My mooner, who knows? Maybe he didn’t like Toyotas. Maybe he didn’t like me. Maybe he was high (“This crack problem is out of control,” tweeted my colleague Lindsay Kines).
Or maybe the guy was just grouchy, had been pushed around by fate and felt like pushing back. Flipping the bird to the world might not be the best reaction to life, but at least it feels better than surrender.
Writer Ian Ferguson related a similar sidewalk experience Saturday. He had been enjoying a particularly good week — it was his birthday, he had a very funny piece on the NHL lockout published in a national newspaper, his brother Will had just won the Giller Prize — and was cheerfully strolling through downtown Victoria when a voice behind him barked “GET THE BLEEP OUT OF MY WAY!”
“Dang it,” Ian thought, “Gary Bettman found me.”
No, no, no, what was actually crowding Ferguson’s heels was an angry, sweating-with-booze, elderly man in an electric scooter. “Sorry,” said Ian, “I didn’t see you.”
“YOU DIDN’T SEE ME, LIKE I’M BLEEPING INVISIBLE, YOU BLEEPING BLEEP?”
It was at this point that Ian noticed all the white-faced, reeling pedestrians the man had left in his wake as, like Sherman laying waste to Georgia, he cut a profanity-laced swath down the sidewalk.

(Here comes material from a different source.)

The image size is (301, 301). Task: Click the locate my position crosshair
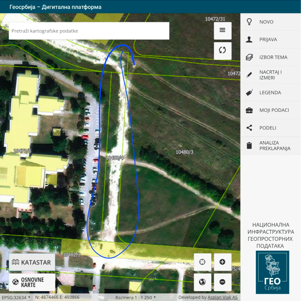202,262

And this is what Ian thought: What a great town Victoria is, where being a nasty, abusive, vulnerable old drunk offers its own protection from retribution. “This city has a tolerance for eccentricity,” Ian says proudly.
Perhaps that’s because Victoria (like it or not, this is your capital, Kamloops) is a city of misfits, the last refuge of the disaffected and the disconnected, people from somewhere else looking for something else, stopping at the water’s edge down here in the lower left-hand corner of Canada only because any further migration would result in drowning. Vancouver Island is where the snowy part of Canada shovels its flakes.
Or perhaps we all recognize that people need to blow off steam now and then. B.C. writer Tom Henry, in his book The Ideal Dog, has a terrific piece on the value of occasionally losing your cool: “A vigorous temper, I’ve always thought, is as much a part of a healthy life as howls of laughter. Both are irrational. Both are satisfying. I wouldn’t be without either.”
Or perhaps that’s overthinking things and the weather has just made us a little grumpy. Oh well, if we can’t frolic in the sunshine, then at least we can be bathed by moonlight.